© JUNGE FREIHEIT Verlag GmbH & Co. KG www.jungefreiheit.de 46/19 / 08. November 2019

Umwelt
Grüne Lebenslügen
Volker Kempf

Der Mensch ist selbstgefällig, er will sich nicht mit Selbstzweifeln zermürben, einen Zug von der Zigarette nehmen und in Ruhe gelassen werden. Zu den Meistern des Selbstbetrugs gehören die Grünen, nicht nur, weil sie auf ihren Parteitagen für mehr Umweltschutz gerne qualmen. Das gehört zu ihren Gründungsmythen. Aber so ging es weiter. Grünenwähler gehören zu den Wohlhabenderen, sie predigen Klimaschutz, haben aber eine gut geheizte Komfortwohnung. Das darf nur nicht zu sehr auffallen. Wehe, wenn ein Grünenpolitiker gegen den menschengemachten Klimawandel eine Verzichtspredigt hält und dabei aus den USA grüßen läßt. Der selbstgefällige Grüne will vor allem eines, selbst gut leben und anderen Vorschriften machen.

Dank ausländischer Kohle- und Atomkraftwerke gibt es Strom für grüne Komfortzonen.

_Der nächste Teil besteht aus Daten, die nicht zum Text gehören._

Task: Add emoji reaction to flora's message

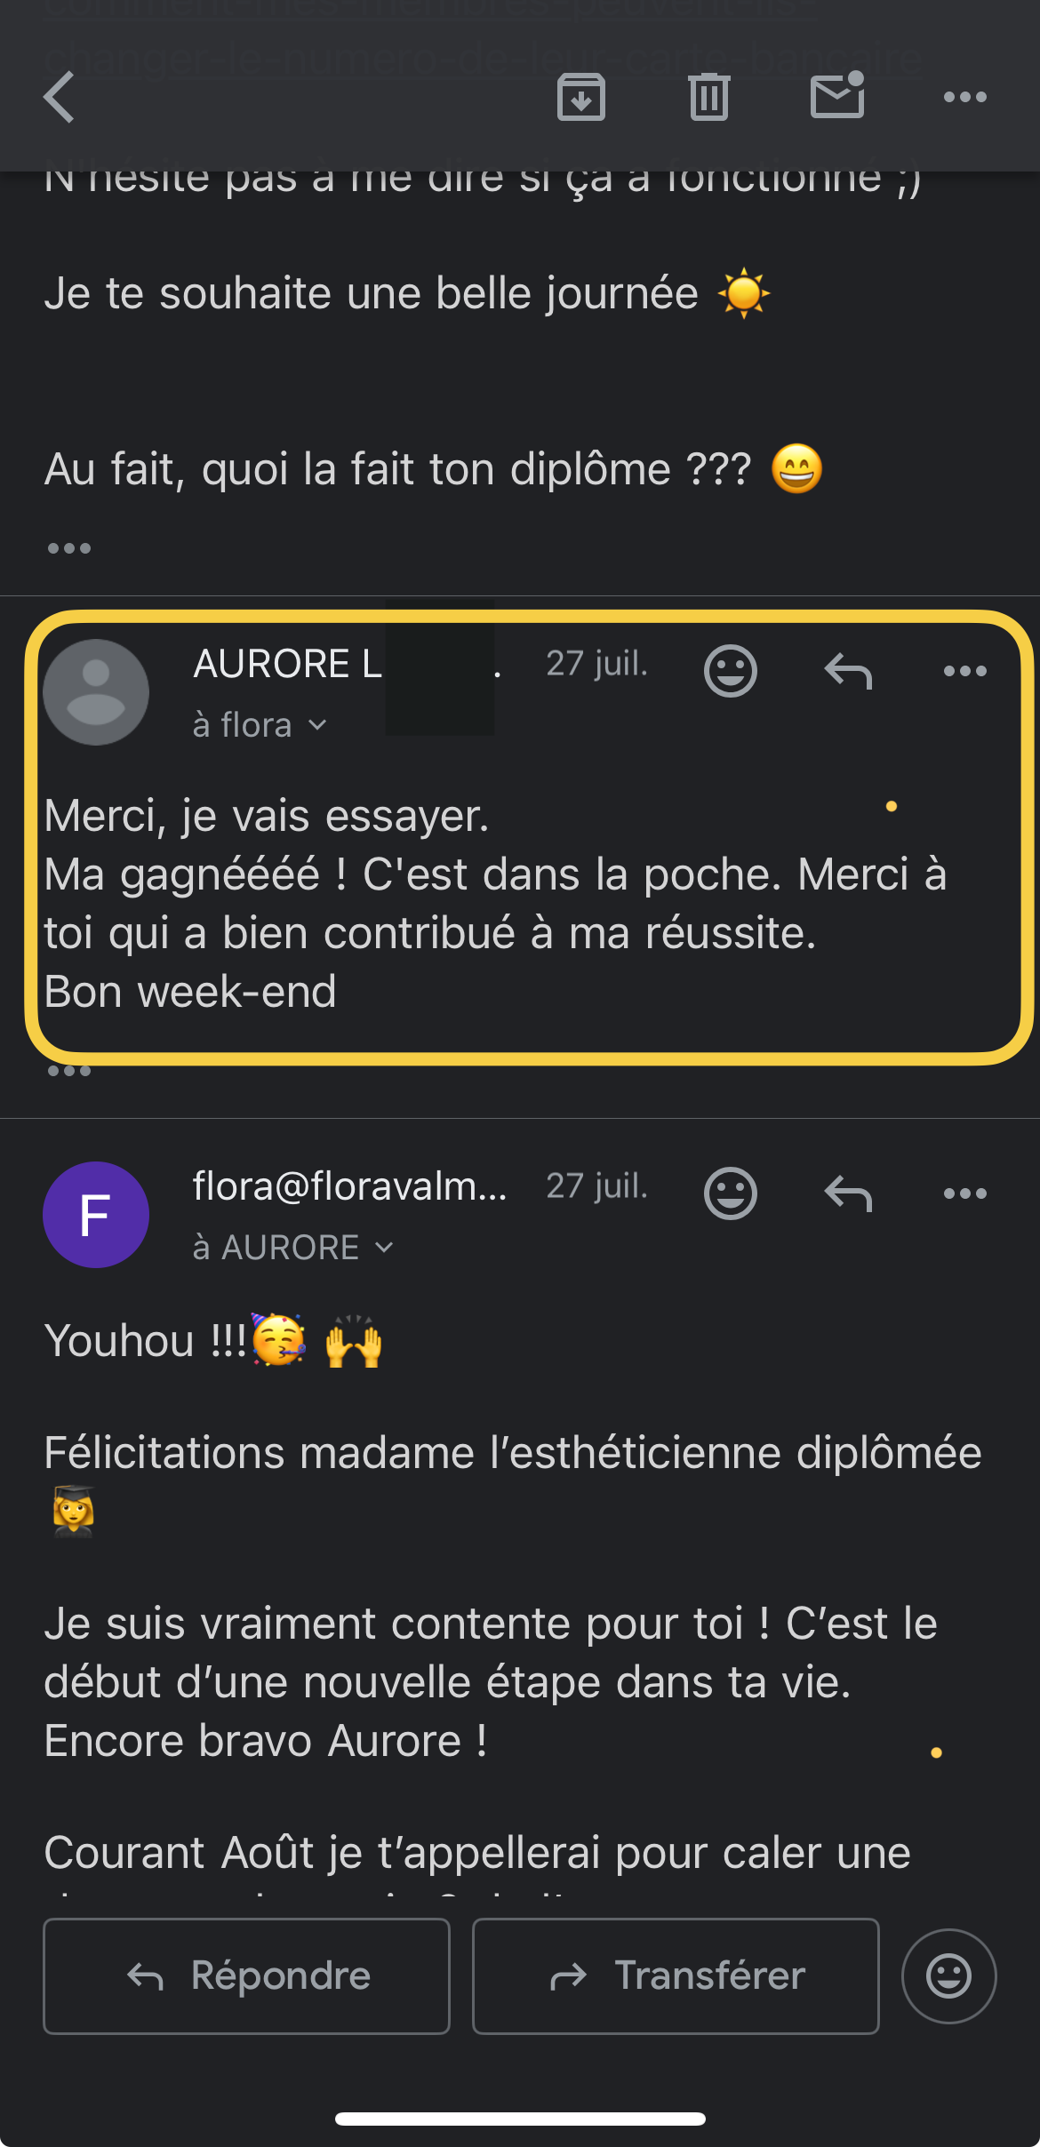Action: tap(730, 1193)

Googelt man „Grüne“ und „verbieten“ , kommt als erstes die Ölheizung, die müsse „sofort“ verboten werden. Aus Stuttgart verlautbart der grüne Oberbürgermeister Fritz Kuhn, die Innenstadt solle „deutlich vor 2030“ autofrei werden. Rechte Konzerte sollen verboten werden, nicht wegen der Umwelt, sondern weil nur „grün“ und „links“ für das Gute stehen. Daß auf Konzerten „gegen Rechts“ die Gewaltverherrlichung intoniert wird, interessiert nicht. Der Klassiker Tempolimit scheiterte kürzlich trotz des neuen Arguments Sicherheit im Bundestag, denn die Zahl der tödlichen Unfälle korreliert eher mit der Himmelsrichtung: In Nord- und Westeuropa gibt es weniger, in Süd- und Osteuropa mehr Autobahntote als in Deutschland. Den Atomausstieg haben die Grünen seit Gründung im Visier, aber Angela Merkel setzt ihn um. Und dank neuer AKWs in Frankreich, der Tschechei oder Ungarn und der neuen Kohlekraftwerke in Polen geht den Grünen in ihrer Komfortzone und an der E-Auto-Ladesäule auch bei Dunkelflauten nicht der Strom aus. So läuft das mit den Lebenslügen. Wenn Selbstbetrug eine Farbe hat, dann muß das „Grün“ sein.